これらは単なる区別ではなく、話ができる・できないという意味においてはコミュニケーションの層の別とも言える。そのベクトルが内側に向いている時、本当に同じ「わたしたち」は存在しないのではないか、と思うようになった。

 

被災地に限らず、「わたしたち」を探す行為は今日もどこかで起こっている。
あなた方とは違う、「わたしたち」。便宜上は必要だけど、ここに答えを求めても解決しないことは多い。
それよりも、もっと関係性を咀嚼したい。「わたしたち」でくくれる程、人や社会は単純ではない。

 

とにかく遠いところとして選んだ旅先のアフリカの人々は、私がどこからきたのか、何を信仰し、仕事は何をしているのか、家族構成、学歴などを知らない。というか多くの人はそうなのだ。彼らは彼らの毎日を送っている。そして、私は今ここにいる「わたし」でありさえすればよく、過剰な振る舞いが求められているわけでもなければ、「わたしたち」を語りすぎる必要もない。この旅の一番の収穫は、私が「わたし」として存在でき、出会った人一人ひとりの存在を相手として受け止めることができたことにあると思う。私はこの感覚をだれもが持てることが、自分の暮らしたい世界の在り方だと感じるようになった。「誰もが安心して『わたし』として存在することができる世界」は、自らと同じように、相手もそう存在できるように支えあうことを含んでいる。一人ひとりとして認め合う、とてもフェアな世界だ。

 

影響を及ぼし及ぼされる中で生まれる摩擦や、同じこと、違うことに目を取られ、多様でなければ、寛容でなければと思い詰めることで世界への視界は狭小になっていく。
一人と一人というスケールで世界を見直したとき、彼、彼女がその人らしくあるように、私が私らしく存在することが、相応しいコミュニケーションなのだと思った。

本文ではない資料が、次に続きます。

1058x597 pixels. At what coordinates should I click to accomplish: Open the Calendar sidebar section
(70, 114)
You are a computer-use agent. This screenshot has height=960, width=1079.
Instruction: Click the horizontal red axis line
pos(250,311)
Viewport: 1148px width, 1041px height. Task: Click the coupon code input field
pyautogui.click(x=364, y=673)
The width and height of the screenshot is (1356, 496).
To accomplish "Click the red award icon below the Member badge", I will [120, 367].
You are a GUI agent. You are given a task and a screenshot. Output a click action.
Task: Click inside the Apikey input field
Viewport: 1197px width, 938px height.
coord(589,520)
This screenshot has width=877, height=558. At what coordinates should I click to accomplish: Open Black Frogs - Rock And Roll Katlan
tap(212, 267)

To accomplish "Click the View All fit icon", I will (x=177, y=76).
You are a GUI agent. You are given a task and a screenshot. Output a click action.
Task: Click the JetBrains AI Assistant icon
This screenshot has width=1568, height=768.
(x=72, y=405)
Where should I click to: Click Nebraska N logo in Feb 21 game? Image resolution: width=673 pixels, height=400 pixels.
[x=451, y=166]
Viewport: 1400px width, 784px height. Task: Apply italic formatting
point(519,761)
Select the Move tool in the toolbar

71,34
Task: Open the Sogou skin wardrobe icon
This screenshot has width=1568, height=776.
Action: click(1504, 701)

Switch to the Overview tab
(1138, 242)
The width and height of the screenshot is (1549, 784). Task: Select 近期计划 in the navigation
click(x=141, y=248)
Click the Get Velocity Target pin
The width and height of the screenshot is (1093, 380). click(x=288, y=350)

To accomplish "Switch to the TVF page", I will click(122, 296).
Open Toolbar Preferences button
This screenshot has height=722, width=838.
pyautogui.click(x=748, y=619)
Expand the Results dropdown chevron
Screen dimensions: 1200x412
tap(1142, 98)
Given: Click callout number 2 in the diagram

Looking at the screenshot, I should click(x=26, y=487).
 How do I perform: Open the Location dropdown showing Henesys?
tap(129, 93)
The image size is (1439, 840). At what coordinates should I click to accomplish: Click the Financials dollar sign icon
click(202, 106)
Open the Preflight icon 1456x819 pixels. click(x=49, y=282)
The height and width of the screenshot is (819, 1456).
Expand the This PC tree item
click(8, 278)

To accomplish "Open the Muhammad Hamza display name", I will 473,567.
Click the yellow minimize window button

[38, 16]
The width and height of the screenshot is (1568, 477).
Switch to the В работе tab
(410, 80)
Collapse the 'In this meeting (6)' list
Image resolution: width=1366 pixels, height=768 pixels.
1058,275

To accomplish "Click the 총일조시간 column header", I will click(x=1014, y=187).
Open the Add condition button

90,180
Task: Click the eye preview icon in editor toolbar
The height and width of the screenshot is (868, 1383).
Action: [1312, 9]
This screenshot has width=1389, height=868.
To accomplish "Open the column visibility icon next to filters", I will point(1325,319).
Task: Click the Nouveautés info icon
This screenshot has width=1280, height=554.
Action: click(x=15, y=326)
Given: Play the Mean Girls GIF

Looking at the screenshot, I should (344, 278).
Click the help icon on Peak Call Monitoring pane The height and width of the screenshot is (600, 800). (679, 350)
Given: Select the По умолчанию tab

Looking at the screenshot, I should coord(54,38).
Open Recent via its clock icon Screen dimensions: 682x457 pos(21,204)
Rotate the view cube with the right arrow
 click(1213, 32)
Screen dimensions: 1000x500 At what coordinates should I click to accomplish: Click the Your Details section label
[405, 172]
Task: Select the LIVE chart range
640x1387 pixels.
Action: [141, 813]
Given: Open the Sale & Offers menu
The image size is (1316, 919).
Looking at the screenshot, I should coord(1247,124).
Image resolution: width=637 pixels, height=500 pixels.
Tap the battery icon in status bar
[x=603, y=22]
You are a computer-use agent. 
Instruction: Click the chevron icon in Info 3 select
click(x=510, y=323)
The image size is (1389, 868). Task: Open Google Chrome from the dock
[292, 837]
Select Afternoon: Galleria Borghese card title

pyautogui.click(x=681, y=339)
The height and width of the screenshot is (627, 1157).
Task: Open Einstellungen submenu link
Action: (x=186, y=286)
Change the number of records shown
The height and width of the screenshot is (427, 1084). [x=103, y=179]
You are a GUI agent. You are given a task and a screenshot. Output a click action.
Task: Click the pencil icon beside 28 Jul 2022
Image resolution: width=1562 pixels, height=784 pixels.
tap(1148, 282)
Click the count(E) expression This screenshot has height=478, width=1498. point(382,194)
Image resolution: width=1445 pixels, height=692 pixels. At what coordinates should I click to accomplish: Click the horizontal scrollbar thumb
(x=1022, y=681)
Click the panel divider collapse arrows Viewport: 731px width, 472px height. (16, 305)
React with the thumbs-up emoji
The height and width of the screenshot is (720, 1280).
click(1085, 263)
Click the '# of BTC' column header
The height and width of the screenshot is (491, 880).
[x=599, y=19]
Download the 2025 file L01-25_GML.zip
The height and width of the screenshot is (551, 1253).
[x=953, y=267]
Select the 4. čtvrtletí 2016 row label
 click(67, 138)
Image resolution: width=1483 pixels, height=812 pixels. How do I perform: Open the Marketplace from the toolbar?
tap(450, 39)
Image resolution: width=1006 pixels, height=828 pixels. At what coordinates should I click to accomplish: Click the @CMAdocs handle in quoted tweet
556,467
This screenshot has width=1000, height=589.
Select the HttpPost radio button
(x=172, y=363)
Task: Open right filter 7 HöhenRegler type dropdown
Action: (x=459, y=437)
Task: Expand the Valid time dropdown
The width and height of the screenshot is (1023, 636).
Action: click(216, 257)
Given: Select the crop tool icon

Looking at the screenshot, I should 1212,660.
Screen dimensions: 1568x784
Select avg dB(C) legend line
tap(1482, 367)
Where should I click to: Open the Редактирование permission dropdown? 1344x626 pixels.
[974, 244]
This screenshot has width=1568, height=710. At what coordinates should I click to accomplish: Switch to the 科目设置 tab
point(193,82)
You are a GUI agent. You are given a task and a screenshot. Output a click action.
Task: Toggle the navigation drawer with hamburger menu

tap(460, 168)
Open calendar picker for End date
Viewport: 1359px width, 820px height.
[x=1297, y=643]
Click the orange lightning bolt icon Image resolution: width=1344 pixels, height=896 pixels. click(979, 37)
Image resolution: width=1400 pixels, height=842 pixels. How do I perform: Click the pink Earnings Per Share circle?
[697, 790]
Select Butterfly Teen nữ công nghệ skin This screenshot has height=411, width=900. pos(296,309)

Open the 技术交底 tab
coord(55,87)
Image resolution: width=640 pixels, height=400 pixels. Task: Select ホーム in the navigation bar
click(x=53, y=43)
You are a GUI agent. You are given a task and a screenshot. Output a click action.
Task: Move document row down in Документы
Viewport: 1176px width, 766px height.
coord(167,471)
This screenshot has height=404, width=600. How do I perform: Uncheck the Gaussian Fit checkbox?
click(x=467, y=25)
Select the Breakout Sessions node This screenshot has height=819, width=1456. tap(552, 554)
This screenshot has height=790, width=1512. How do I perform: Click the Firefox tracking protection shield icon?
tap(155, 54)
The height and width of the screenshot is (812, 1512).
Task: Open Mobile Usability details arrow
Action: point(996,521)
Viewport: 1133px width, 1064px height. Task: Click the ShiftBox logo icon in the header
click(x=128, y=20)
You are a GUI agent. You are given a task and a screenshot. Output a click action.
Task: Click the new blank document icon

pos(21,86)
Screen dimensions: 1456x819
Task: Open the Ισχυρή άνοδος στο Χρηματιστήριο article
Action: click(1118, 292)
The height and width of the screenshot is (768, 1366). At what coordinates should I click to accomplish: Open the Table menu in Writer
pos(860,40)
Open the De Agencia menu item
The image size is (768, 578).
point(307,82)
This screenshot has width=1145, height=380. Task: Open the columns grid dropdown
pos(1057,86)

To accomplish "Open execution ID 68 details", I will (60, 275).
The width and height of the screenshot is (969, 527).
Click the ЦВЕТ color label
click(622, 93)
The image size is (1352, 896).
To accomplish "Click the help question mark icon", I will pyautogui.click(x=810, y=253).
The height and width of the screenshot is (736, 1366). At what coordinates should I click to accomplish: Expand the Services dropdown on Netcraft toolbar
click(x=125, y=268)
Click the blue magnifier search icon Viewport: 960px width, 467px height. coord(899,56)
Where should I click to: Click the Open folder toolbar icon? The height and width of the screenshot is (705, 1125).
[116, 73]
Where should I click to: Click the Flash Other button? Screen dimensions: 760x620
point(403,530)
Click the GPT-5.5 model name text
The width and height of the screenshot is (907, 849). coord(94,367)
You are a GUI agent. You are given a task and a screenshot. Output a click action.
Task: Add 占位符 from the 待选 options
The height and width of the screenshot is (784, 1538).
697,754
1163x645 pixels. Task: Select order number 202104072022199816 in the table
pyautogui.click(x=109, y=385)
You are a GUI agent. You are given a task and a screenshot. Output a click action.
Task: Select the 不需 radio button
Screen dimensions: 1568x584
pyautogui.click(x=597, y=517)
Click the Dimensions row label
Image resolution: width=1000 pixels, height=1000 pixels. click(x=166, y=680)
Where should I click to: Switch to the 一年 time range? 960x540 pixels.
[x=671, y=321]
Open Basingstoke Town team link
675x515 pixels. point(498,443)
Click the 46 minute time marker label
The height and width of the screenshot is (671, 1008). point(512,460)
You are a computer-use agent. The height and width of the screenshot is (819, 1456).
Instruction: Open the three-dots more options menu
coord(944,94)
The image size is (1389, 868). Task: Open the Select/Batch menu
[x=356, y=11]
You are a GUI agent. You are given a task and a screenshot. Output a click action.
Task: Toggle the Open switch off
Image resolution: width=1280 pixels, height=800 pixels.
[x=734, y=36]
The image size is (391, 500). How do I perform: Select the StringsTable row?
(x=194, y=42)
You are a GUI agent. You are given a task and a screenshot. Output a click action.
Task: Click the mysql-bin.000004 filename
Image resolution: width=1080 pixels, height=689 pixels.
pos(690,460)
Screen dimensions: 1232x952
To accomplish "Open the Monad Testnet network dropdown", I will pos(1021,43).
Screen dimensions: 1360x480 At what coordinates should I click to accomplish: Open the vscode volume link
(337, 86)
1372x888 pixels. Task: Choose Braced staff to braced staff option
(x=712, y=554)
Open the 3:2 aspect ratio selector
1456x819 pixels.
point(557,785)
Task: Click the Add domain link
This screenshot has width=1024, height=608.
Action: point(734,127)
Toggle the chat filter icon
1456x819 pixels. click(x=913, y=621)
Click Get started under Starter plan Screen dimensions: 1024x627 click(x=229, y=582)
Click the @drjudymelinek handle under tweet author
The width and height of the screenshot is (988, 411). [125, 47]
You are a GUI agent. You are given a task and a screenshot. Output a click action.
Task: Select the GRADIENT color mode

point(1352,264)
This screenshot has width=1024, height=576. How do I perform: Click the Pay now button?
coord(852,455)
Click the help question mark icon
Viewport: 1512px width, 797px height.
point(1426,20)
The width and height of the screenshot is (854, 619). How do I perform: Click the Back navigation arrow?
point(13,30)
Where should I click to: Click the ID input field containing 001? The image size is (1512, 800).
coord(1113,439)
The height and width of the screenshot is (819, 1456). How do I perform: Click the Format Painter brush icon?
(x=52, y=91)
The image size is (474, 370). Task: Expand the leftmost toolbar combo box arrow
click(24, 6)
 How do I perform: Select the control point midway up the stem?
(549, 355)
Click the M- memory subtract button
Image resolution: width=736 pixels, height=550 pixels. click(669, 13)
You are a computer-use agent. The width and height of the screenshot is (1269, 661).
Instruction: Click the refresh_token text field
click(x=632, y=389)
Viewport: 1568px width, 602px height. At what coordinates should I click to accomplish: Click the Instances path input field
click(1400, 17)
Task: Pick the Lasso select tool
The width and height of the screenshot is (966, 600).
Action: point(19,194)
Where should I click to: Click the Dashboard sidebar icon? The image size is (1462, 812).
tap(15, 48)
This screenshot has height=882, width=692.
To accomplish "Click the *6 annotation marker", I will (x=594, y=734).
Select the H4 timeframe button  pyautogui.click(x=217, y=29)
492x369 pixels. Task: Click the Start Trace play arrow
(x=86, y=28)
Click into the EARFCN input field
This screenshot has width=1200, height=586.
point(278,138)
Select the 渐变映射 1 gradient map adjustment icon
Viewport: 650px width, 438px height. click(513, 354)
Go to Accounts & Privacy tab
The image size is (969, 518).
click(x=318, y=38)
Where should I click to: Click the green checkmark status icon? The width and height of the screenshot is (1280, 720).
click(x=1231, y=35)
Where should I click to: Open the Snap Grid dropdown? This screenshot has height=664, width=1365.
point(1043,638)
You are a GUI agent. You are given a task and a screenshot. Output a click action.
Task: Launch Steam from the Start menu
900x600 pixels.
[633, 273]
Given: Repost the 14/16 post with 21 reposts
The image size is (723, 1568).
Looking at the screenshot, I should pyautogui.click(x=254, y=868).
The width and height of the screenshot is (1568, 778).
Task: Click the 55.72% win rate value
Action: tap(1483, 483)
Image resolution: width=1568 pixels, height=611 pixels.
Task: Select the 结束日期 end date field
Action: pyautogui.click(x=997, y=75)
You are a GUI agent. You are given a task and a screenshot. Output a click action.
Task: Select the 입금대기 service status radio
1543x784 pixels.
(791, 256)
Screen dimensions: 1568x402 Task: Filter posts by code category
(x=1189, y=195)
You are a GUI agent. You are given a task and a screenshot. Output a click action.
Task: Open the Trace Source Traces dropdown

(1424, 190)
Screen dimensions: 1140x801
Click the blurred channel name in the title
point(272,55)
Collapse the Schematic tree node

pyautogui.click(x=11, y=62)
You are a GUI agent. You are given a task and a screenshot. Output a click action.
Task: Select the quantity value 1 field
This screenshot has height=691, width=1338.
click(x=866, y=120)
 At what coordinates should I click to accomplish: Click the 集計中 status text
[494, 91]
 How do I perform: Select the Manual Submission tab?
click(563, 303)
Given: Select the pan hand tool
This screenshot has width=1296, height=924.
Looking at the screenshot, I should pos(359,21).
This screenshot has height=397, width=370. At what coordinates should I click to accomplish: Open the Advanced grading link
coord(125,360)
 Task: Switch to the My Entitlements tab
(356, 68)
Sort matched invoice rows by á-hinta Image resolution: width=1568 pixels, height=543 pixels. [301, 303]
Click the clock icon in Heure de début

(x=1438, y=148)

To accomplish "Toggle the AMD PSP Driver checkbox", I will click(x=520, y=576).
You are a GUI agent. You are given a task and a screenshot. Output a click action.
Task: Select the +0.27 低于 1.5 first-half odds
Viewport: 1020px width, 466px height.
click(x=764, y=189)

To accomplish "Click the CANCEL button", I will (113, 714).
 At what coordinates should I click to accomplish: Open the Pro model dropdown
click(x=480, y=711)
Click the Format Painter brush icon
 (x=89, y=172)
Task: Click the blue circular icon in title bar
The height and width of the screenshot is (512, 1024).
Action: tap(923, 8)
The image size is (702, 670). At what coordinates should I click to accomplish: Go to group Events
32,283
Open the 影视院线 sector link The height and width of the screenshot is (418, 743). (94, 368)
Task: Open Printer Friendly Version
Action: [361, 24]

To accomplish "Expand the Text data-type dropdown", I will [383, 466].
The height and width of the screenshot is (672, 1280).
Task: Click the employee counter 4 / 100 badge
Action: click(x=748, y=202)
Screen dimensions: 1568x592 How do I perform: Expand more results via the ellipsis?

そして、その積み重ねが世界なのだと感じた。

 

彼らが世界のどこかに存在し、日常を送っていることの喜ばしさや、彼らも私も自分の仕事、人生に誇りを持って生きることの尊さなど、世界にある「わたし」にまつわる一つ一つの嬉しさに気づき、それを支え、時によっては取り戻すために奔走する人生を送りたい。今はそう思っている。